=== To do ===
Pull out every line from the line containing "Open the System monitor icon" through the end of the material, both ends included, and reproduce it exactly. Keep pictures out.

(Data extract Opens)

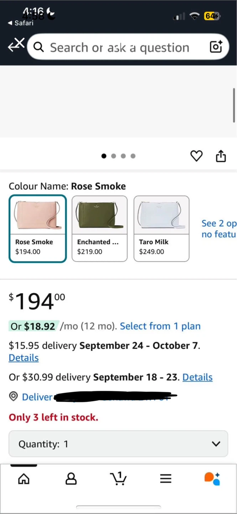Return to Safari via status bar

pos(21,23)
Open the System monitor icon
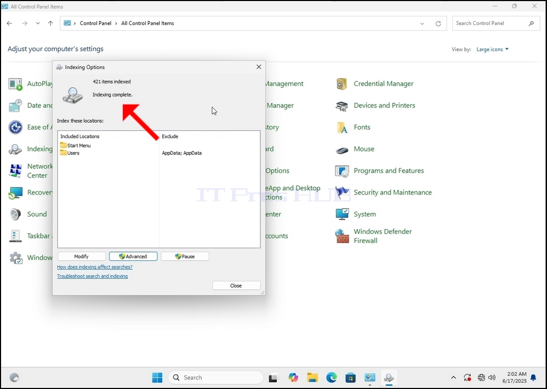The height and width of the screenshot is (389, 547). pos(342,214)
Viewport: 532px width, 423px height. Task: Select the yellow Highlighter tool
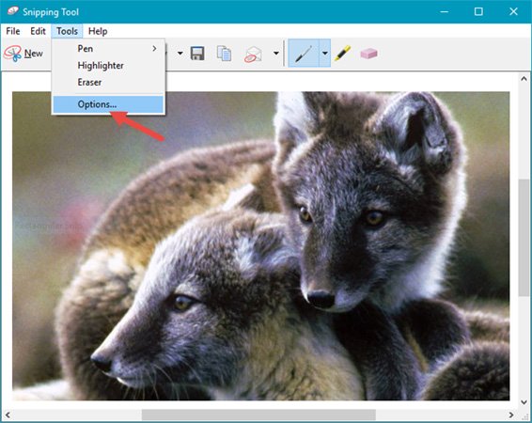(343, 54)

(Data extract Closes)

=== Completed exercise ===
Open the System monitor icon
The height and width of the screenshot is (389, 547). pos(342,214)
Viewport: 532px width, 423px height. Task: Select the yellow Highlighter tool
(343, 54)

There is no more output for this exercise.